Types of Cross-Site Scripting
There are three main types of XSS attacks:

1. Reflected XSS: In this type of attack, the injected script is reflected back to the user by the web application. It usually happens when user input is not properly sanitized or validated before being echoed back in the response.

2. Stored XSS: Here, the injected script is permanently stored on the Target server and served to all users who access the affected page. This type of attack can have severe consequences as it affects multiple users.

3. DOM-based XSS: DOM-based XSS occurs when client-side JavaScript modifies the Document Object Model (DOM) without proper sanitization or validation.

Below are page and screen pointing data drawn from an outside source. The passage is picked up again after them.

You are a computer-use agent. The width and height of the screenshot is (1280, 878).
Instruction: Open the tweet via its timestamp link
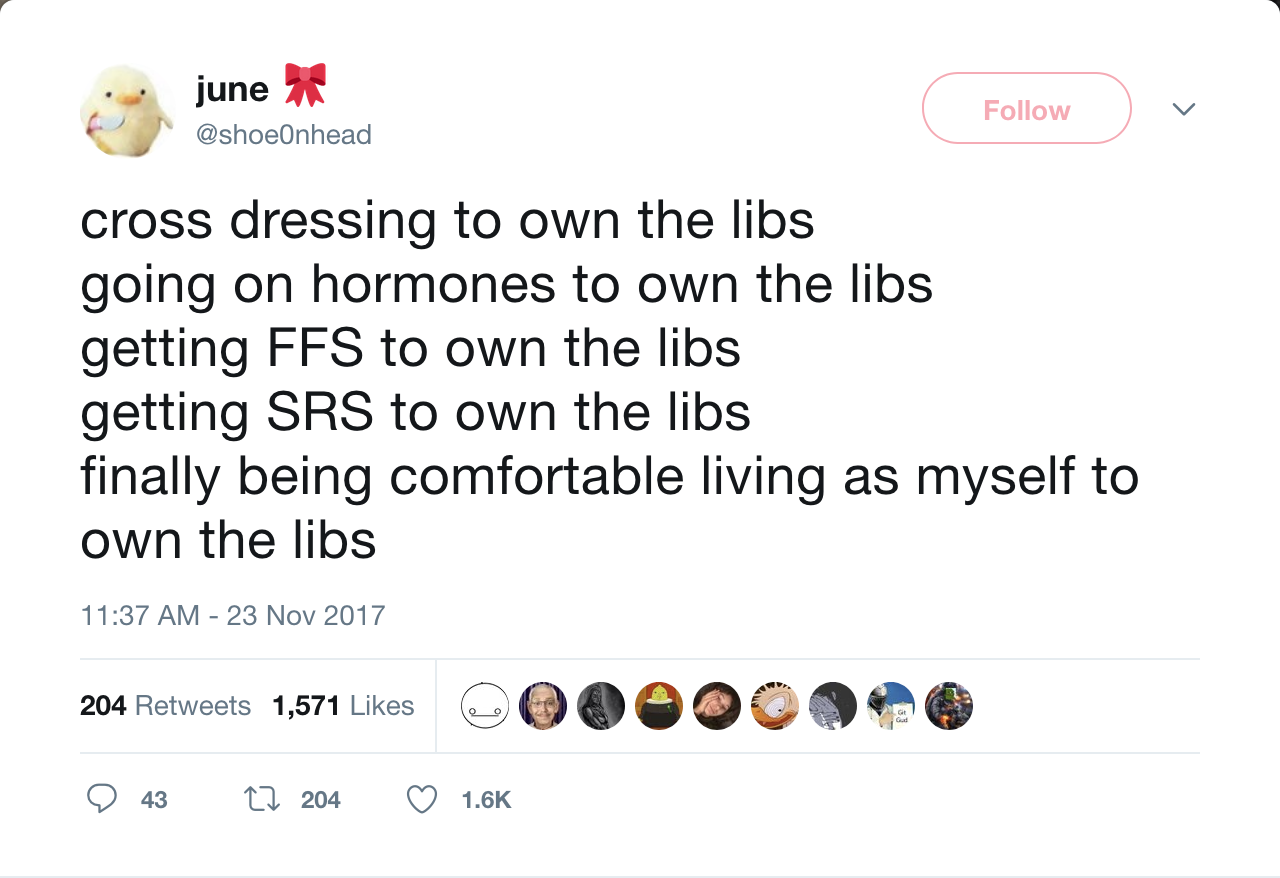pyautogui.click(x=232, y=615)
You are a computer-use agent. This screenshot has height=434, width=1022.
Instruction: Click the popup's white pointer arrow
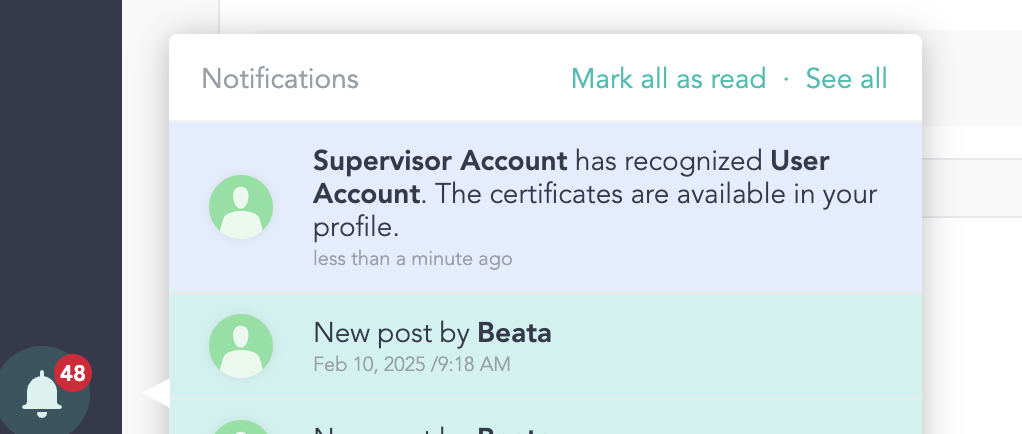[x=157, y=393]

The injected code then executes within the victim’s browser.

AWS WAF and Cross-Site Scripting
AWS WAF helps protect your web applications from various types of attacks, including Cross-Site Scripting. It allows you to create rules that block requests containing malicious scripts or patterns commonly associated with XSS attacks.

To configure AWS WAF for protecting against Cross-Site Scripting, follow these steps:

Step 1: Create a Web ACL

  • Create a new Web ACL in the AWS WAF console.
  • Specify a name for the Web ACL, and optionally add a description.

Step 2: Add Rules

  • Add rules to the Web ACL to detect and block XSS attacks.
  • You can create custom rules using AWS WAF Rule Language or use managed rule groups provided by AWS.

Step 3: Define Conditions

  • Define conditions that specify what traffic the rules should be applied to.
  • For Cross-Site Scripting, you can define conditions based on specific patterns or common XSS attack vectors.

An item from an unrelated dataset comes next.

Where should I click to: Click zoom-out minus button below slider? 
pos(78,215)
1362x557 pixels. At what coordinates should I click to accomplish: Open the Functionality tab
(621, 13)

Step 4: Associate the Web ACL with Resources

  • Associate the Web ACL with the AWS resources (e.g., Amazon CloudFront distribution, Application Load Balancer) that you want to protect against XSS attacks.

Cross-Site Scripting is a serious security vulnerability that can have devastating consequences for web applications. AWS WAF provides a powerful toolset to detect and mitigate such attacks.

By utilizing AWS WAF’s features and following best practices for web application security, you can significantly reduce the risk of Cross-Site Scripting vulnerabilities in your AWS infrastructure. Stay vigilant and keep your applications safe!